» **Challenge A**
List the types of dater that the matcha article says you can spot from a drink order.
» **Challenge B**
Reproduce the records from their first line through the line holding "公众号如何注册小程序 (71, 2307)", inclusive, substituting "条目" for "项目" and leaving everything else unchanged.

Subscribe

Dating red flag or hopeless romantic? Here's what your matcha order says about your dating life

Turns out, your overpriced green drink reveals more about your dating habits than your birth chart ever could.

May 10, 2025
img

Some people read horoscopes. Others rely on Instagram for stalking their crush’s every move or decoding cryptic Stories. I, personally, enjoy judging people based on their matcha order. Is it childish? Maybe. But one's go-to green drink order says way more about their dating style than you think.

For instance, a frappuccino lover is a serial flirt—yes, they treat it like a sport with no regret. Know someone who enjoys a flavoured matcha drink? They love the thrill and drama, which is why they always fall fast and hard. You can spot a chronic ghoster, a soft girl in a situationship, or even a walking red flag that your friends warned you about—all from their drink order. Even if they don’t drink matcha. Want to know how? Keep reading.

Here it is: the completely unscientific, emotionally accurate guide to your love life based on your matcha order.

 

Iced matcha with oat milk that is “just a little sweet”: Stuck in a permanent talking stage with someone who “doesn’t believe in labels”

Aesthetics are your love language. You're the kind of person who sends people playlists with titles like “For when the moon is in Pisces.” You’re emotionally articulate, but you always end up dating people who respond to vulnerability with a confused “Huh?” In your mind, strong feelings must mean fate—meanwhile, they’re still using pet names for three other people. It's not delusion; it's hope. But even hope gets tired when it's the only one doing the texting.

Entries for locating text and elements:
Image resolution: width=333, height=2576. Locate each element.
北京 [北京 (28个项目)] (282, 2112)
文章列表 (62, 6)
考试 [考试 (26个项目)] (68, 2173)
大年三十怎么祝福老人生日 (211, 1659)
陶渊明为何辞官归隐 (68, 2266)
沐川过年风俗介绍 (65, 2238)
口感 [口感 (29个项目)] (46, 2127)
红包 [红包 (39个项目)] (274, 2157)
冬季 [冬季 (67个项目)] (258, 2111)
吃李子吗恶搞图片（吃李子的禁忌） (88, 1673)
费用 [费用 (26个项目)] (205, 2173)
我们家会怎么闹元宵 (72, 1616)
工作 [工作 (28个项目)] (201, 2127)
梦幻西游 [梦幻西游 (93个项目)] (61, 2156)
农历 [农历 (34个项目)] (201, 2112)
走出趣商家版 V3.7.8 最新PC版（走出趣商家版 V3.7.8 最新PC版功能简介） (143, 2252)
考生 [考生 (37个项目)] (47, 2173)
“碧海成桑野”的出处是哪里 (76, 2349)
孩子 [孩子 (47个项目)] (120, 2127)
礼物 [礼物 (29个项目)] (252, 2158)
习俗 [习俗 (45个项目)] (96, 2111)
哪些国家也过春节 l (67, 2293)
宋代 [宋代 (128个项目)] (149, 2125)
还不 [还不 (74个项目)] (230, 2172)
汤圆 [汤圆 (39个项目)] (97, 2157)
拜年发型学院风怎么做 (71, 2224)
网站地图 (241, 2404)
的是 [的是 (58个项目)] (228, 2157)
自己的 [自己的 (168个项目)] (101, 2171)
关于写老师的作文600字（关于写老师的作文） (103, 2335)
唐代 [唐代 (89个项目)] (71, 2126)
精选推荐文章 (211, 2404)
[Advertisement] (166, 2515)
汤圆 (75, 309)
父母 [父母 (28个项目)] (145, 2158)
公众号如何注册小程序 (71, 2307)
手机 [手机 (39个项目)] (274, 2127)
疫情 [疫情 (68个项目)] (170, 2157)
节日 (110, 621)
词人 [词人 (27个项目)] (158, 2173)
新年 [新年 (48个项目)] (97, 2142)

» **Expected output A**
- A chronic ghoster
- A soft girl in a situationship
- A walking red flag that your friends warned you about

» **Expected output B**
Image resolution: width=333, height=2576. Locate each element.
北京 [北京 (28个条目)] (282, 2112)
文章列表 (62, 6)
考试 [考试 (26个条目)] (68, 2173)
大年三十怎么祝福老人生日 (211, 1659)
陶渊明为何辞官归隐 (68, 2266)
沐川过年风俗介绍 (65, 2238)
口感 [口感 (29个条目)] (46, 2127)
红包 [红包 (39个条目)] (274, 2157)
冬季 [冬季 (67个条目)] (258, 2111)
吃李子吗恶搞图片（吃李子的禁忌） (88, 1673)
费用 [费用 (26个条目)] (205, 2173)
我们家会怎么闹元宵 (72, 1616)
工作 [工作 (28个条目)] (201, 2127)
梦幻西游 [梦幻西游 (93个条目)] (61, 2156)
农历 [农历 (34个条目)] (201, 2112)
走出趣商家版 V3.7.8 最新PC版（走出趣商家版 V3.7.8 最新PC版功能简介） (143, 2252)
考生 [考生 (37个条目)] (47, 2173)
“碧海成桑野”的出处是哪里 (76, 2349)
孩子 [孩子 (47个条目)] (120, 2127)
礼物 [礼物 (29个条目)] (252, 2158)
习俗 [习俗 (45个条目)] (96, 2111)
哪些国家也过春节 l (67, 2293)
宋代 [宋代 (128个条目)] (149, 2125)
还不 [还不 (74个条目)] (230, 2172)
汤圆 [汤圆 (39个条目)] (97, 2157)
拜年发型学院风怎么做 (71, 2224)
网站地图 (241, 2404)
的是 [的是 (58个条目)] (228, 2157)
自己的 [自己的 (168个条目)] (101, 2171)
关于写老师的作文600字（关于写老师的作文） (103, 2335)
唐代 [唐代 (89个条目)] (71, 2126)
精选推荐文章 (211, 2404)
[Advertisement] (166, 2515)
汤圆 (75, 309)
父母 [父母 (28个条目)] (145, 2158)
公众号如何注册小程序 (71, 2307)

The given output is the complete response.